(EXERCISE DATA):
◇ ◇ ◇ ◇ ◇
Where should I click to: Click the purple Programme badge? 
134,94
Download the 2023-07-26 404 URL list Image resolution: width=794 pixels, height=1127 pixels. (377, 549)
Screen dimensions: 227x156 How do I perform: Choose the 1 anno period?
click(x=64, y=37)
◇ ◇ ◇ ◇ ◇
(TASK DETAILS): Line by line, transcribe the material exactly.

(TASK RESPONSE):
Where should I click to: Click the purple Programme badge? 
134,94
Download the 2023-07-26 404 URL list Image resolution: width=794 pixels, height=1127 pixels. (377, 549)
Screen dimensions: 227x156 How do I perform: Choose the 1 anno period?
click(x=64, y=37)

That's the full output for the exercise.